» **Stored data**
● ● ● ● ● ● ●
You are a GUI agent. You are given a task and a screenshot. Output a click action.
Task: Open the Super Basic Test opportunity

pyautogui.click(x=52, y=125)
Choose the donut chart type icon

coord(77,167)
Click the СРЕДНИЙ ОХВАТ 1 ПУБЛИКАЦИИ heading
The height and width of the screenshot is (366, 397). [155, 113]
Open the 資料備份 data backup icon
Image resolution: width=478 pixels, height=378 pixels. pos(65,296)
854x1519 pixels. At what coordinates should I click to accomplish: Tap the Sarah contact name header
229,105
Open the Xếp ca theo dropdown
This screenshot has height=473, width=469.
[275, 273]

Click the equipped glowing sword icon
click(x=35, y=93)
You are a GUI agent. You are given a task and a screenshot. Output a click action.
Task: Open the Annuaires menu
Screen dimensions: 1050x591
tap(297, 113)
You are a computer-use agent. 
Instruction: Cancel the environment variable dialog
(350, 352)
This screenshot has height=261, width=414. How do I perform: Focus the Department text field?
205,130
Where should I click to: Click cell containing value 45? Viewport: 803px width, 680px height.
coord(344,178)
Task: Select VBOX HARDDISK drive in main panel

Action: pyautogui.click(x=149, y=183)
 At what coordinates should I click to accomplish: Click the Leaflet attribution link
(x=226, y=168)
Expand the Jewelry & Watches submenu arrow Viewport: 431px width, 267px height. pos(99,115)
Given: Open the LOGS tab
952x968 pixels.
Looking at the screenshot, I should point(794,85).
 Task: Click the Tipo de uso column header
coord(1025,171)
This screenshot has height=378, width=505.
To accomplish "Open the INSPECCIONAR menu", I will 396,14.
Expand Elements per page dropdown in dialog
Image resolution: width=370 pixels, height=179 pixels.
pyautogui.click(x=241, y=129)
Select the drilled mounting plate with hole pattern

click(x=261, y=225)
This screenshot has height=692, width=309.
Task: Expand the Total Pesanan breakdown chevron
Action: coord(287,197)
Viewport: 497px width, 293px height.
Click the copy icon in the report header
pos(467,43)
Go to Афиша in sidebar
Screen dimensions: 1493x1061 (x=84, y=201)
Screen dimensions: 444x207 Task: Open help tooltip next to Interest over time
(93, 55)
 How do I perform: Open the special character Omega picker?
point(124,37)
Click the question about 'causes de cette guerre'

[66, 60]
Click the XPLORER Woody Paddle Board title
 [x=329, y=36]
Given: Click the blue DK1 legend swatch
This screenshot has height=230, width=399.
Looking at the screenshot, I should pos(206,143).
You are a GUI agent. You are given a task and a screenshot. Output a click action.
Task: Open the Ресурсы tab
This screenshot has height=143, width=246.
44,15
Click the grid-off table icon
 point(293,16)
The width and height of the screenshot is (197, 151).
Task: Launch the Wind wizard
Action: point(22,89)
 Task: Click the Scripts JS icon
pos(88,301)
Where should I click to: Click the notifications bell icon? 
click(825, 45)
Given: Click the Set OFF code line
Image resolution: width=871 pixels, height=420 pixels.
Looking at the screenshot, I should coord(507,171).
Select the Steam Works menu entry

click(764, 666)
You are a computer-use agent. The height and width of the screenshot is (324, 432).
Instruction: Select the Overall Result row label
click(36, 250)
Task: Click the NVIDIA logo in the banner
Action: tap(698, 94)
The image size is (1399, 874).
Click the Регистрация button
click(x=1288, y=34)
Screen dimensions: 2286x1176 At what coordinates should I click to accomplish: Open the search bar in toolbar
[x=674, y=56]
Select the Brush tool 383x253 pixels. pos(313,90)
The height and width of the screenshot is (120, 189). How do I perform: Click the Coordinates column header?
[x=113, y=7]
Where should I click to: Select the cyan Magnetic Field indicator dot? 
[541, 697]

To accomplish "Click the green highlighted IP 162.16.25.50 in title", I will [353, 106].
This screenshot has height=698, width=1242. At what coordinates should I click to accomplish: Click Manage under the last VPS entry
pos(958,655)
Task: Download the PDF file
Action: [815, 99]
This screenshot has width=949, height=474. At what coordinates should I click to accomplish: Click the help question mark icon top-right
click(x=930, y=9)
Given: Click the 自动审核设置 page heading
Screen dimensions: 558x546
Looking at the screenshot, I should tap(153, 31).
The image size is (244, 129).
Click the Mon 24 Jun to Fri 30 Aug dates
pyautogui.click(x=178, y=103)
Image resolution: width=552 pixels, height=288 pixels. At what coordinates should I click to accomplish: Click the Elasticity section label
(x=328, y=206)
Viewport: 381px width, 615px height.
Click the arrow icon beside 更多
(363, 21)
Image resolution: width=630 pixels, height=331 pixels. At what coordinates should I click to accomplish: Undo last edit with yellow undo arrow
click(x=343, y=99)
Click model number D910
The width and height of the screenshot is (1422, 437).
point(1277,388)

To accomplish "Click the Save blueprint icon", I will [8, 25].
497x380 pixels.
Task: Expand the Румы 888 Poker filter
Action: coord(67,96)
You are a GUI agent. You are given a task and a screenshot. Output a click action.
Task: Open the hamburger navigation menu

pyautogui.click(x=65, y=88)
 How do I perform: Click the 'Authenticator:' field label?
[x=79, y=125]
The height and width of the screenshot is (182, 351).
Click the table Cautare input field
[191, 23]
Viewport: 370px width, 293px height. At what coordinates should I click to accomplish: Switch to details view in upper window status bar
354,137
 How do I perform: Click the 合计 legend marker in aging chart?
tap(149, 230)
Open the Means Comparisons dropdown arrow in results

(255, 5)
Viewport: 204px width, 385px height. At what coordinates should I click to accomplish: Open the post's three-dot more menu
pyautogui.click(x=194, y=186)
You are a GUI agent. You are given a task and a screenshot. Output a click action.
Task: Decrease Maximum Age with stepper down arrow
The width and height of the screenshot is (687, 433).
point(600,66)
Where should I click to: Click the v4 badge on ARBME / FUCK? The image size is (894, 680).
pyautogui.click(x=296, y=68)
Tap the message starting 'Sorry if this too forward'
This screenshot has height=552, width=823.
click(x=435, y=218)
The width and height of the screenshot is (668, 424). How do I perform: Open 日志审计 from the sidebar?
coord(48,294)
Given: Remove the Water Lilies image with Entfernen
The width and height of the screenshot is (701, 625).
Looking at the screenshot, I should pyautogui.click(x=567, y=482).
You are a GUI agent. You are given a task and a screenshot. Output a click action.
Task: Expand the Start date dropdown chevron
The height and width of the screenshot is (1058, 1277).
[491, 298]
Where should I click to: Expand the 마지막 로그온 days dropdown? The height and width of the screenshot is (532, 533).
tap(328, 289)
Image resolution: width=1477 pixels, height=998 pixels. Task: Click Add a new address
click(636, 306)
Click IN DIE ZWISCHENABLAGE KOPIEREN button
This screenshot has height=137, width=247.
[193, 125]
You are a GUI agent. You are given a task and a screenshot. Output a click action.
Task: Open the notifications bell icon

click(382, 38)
● ● ● ● ● ● ●
» **What you have to do**
Whenever a line of the listing above holds the word "computer", copy that line.

» **Output for this task**
You are a computer-use agent. 
You are a computer-use agent. The height and width of the screenshot is (324, 432).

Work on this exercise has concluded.